En juillet dernier, 50 nouveaux bus ont été réceptionnés avec l’espoir d’améliorer la mobilité à Conakry et dans plusieurs grandes villes du pays. Pourtant, près de 4 mois plus tard, ils ne sont toujours pas en service. Le ministre des Transports et porte-parole du gouvernement, Ousmane Gaoual Diallo, donne 2 raisons de ce retard.

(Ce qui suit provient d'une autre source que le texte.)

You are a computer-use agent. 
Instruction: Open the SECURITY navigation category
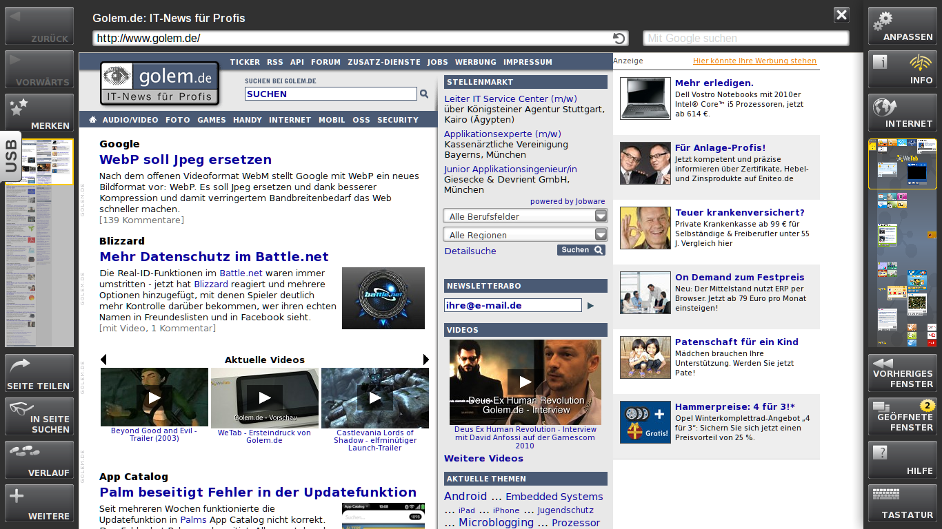point(397,120)
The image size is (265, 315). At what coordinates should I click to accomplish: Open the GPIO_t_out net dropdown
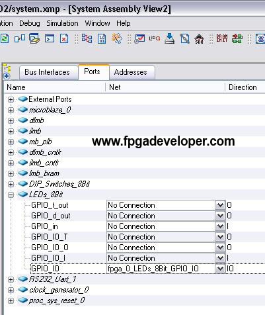[x=220, y=205]
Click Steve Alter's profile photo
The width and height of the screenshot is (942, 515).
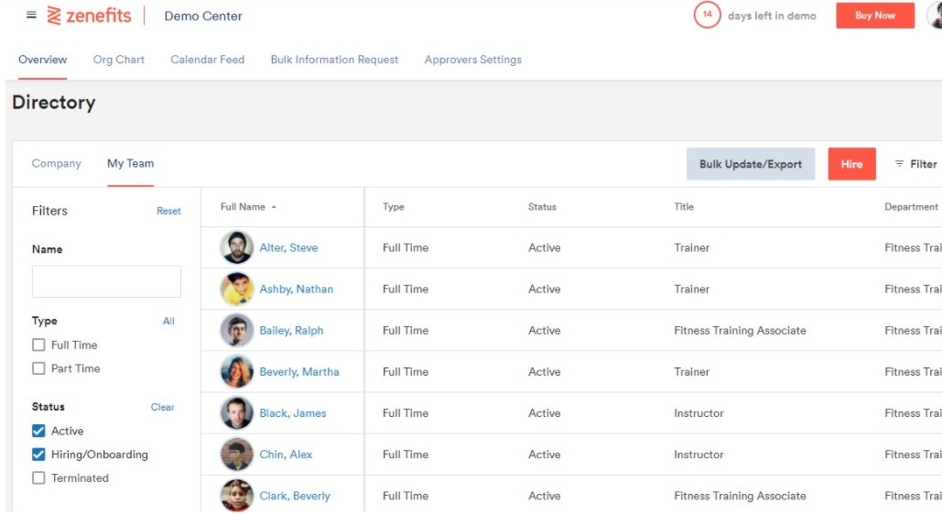coord(237,247)
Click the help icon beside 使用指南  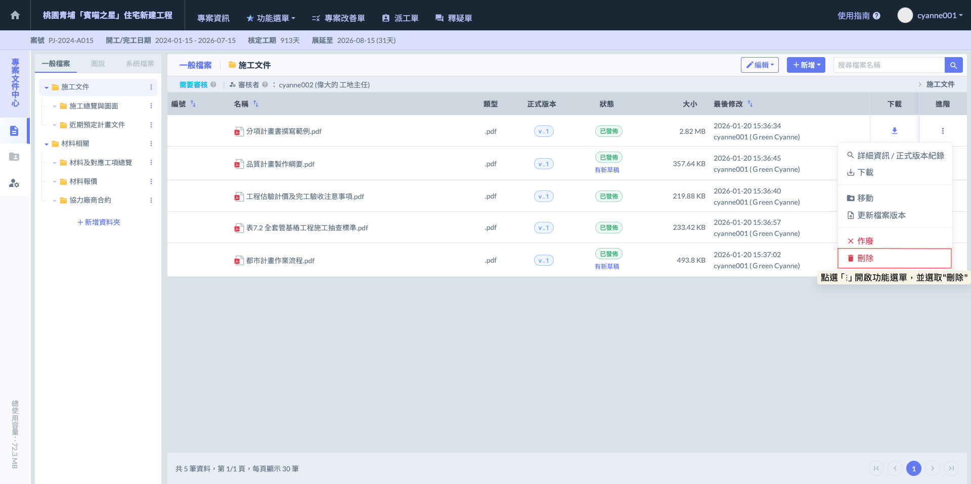[x=876, y=16]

Mais avant et face à la presse, le ministre des Transports a d’abord apporté des précisions sur le programme: « Les bus n’ont pas commencé à circuler. Pas du tout. On a acquis un lot de 50 bus. Il y a une vingtaine qui va arriver pour les bus interurbains. Et puis, d’ici la fin de l’année, on aura 20 bus qui vont arriver. Ces bus-là, c’est pour les interurbains. Et puis l’année suivante, on va avoir aussi 150 bus qui vont arriver par petit lot, avec un objectif global d’avoir 200 bus, dont 120 qui vont être utilisés à Conakry, et les 80 dans certaines capitales régionales, où on a positionné 20-25 à Kankan, à N’Zérékoré, à Labé, Pita un tronçon unique pour ça. Et puis, Kindia aussi. Donc on va mettre des petits lots comme ça. »

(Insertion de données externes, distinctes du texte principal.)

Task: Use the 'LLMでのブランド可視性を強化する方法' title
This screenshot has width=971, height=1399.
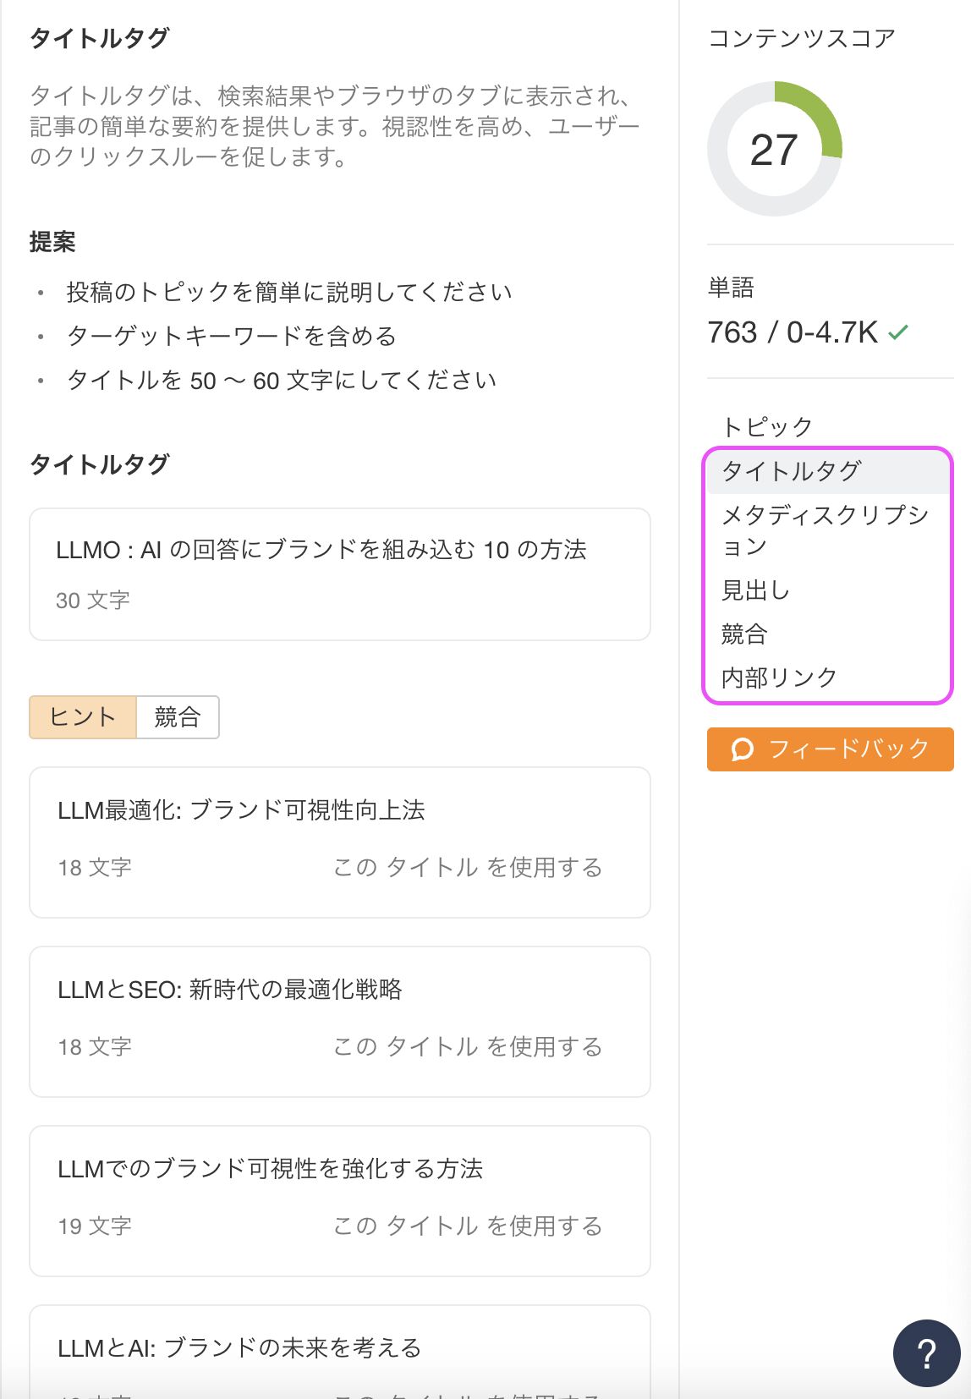Action: pyautogui.click(x=467, y=1226)
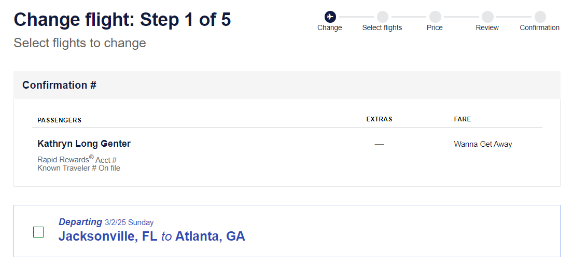
Task: Click the Wanna Get Away fare text
Action: point(483,144)
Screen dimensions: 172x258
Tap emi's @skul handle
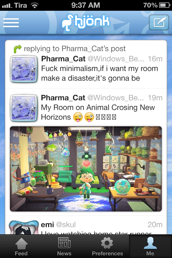point(66,225)
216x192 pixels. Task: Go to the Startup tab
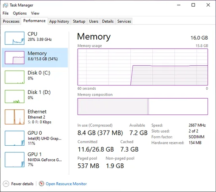tap(79, 21)
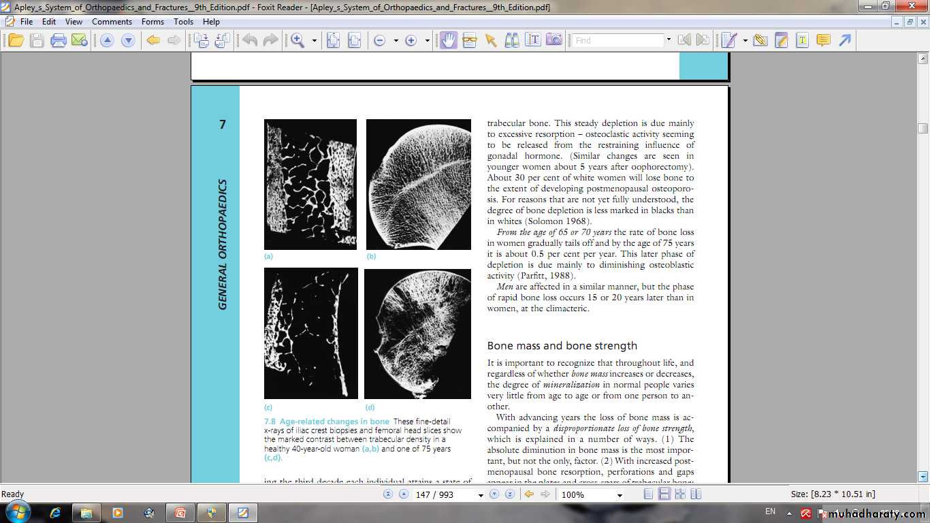Image resolution: width=930 pixels, height=523 pixels.
Task: Select the Hand tool
Action: point(448,41)
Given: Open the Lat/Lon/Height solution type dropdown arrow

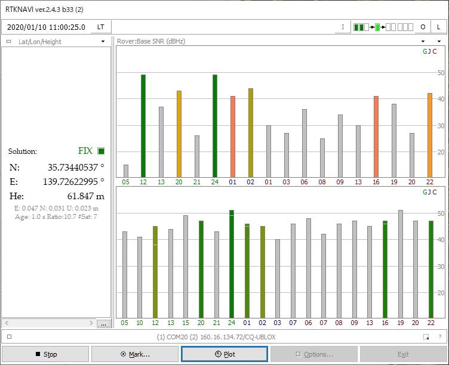Looking at the screenshot, I should click(x=103, y=42).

Ensuite, le ministre Ousmane Gaoual Diallo cite: « La première, c’est qu’on n’a plus d’arrêts de bus et d’abris-bus dans tout Conakry. Vous avez constaté qu’on est en train de les faire. Vous voyez, devant la Banque centrale, on en a mis un. Il y en a un à Bassikolo. Celui qui est à Bassikolo est un prototype d’arrêt de bus qu’on va déployer dans certains lieux. Parce qu’il est assez moderne, avec de l’Internet, avec des tableaux digitaux de publicité. Ça, c’est intéressant. Et puis, celui qui est devant la Banque centrale, c’est lui qui va être le plus vulgarisé un peu partout. Donc il y a des abris-bus et des arrêts qui vont être faits. Ça, c’est la première raison. Dès qu’on va finir les arrêts, on va commencer à mettre en circulation. »

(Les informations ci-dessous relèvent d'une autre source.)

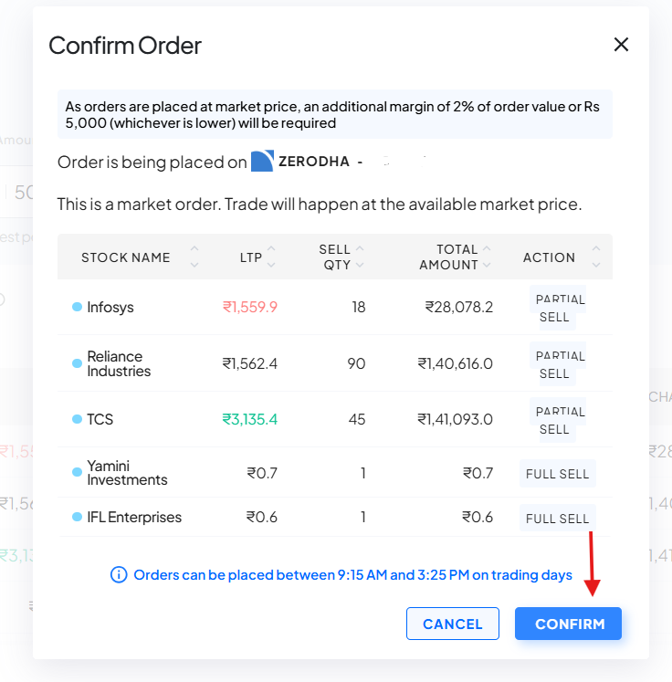This screenshot has height=682, width=672.
Task: Click the info icon beside order timing note
Action: pyautogui.click(x=119, y=575)
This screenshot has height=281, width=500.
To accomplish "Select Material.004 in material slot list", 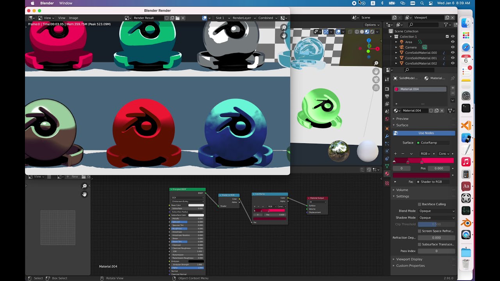I will tap(420, 89).
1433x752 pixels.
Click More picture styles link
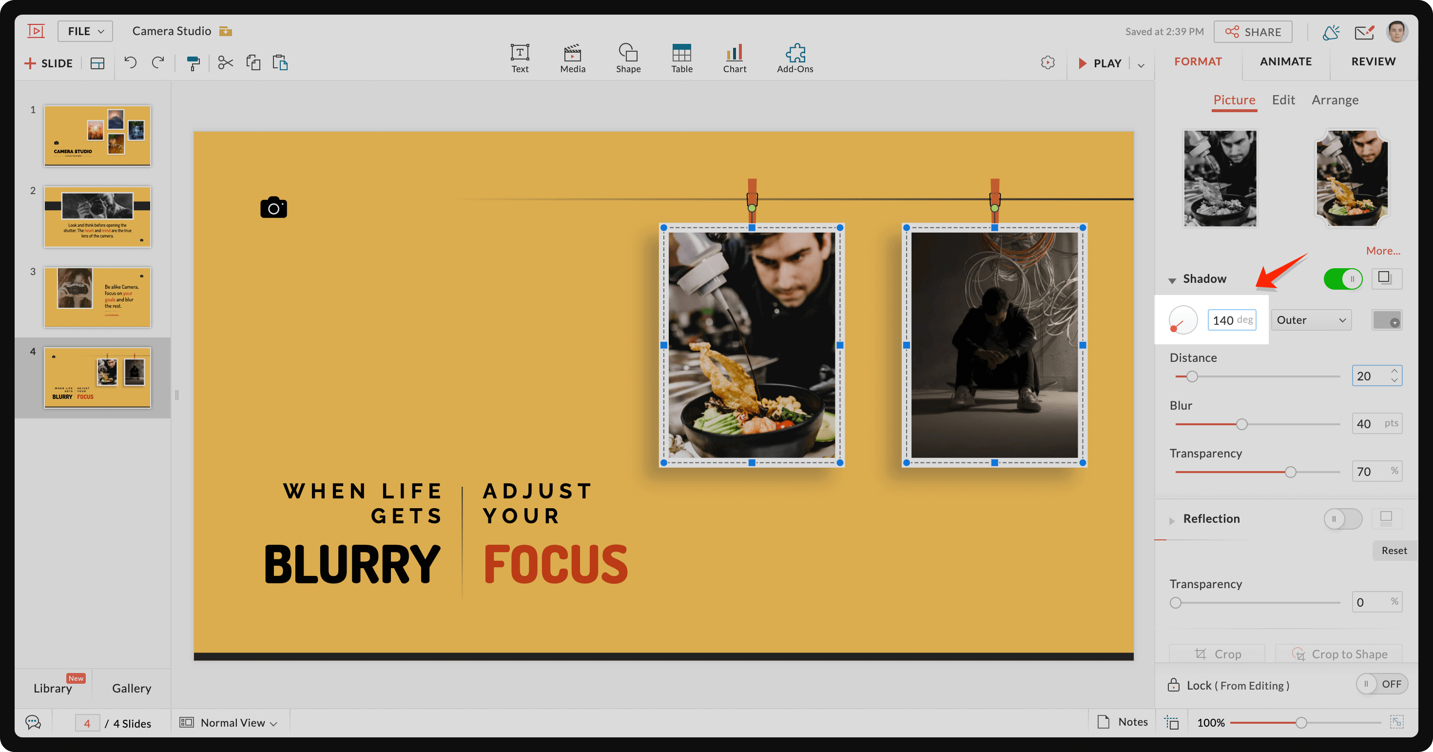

Il enchaîne:« La deuxième, c’est les acteurs. Nous avons choisi de mettre ces bus à la disposition des sociétés privées pour exploitation. L’État n’a pas envie de gérer. On n’a pas envie de confier ça à des fonctionnaires pour gérer les bus. Donc on est en discussion avec beaucoup d’acteurs. Ils s’organisent en G.I.E. à qui on va donner les bus et qui vont les exploiter avec un fonds de roulement qui leur permet de renouveler leur flotte. Ça, c’est notre volonté. Et je pense que ça pourra venir l’année prochaine. La mise en circulation, ça dépend simplement de la disponibilité des abris-bus. Après, on a eu beaucoup de retards dans le décaissement de fonds pour les abris-bus. On vient tout juste de valider ça pour nous. Donc je pense que les travaux vont s’accélérer. Si ça va très vite, au rythme que nous souhaitons, d’ici la fin de l’année, on pourrait voir de nouveaux bus circuler dans Conakry. Ça, ce serait quelque chose de formidable », a-t-il précisé.
En résumé, les bus attendent que les infrastructures nécessaires soient achevées et que les sociétés privées responsables de leur exploitation soient prêtes à démarrer.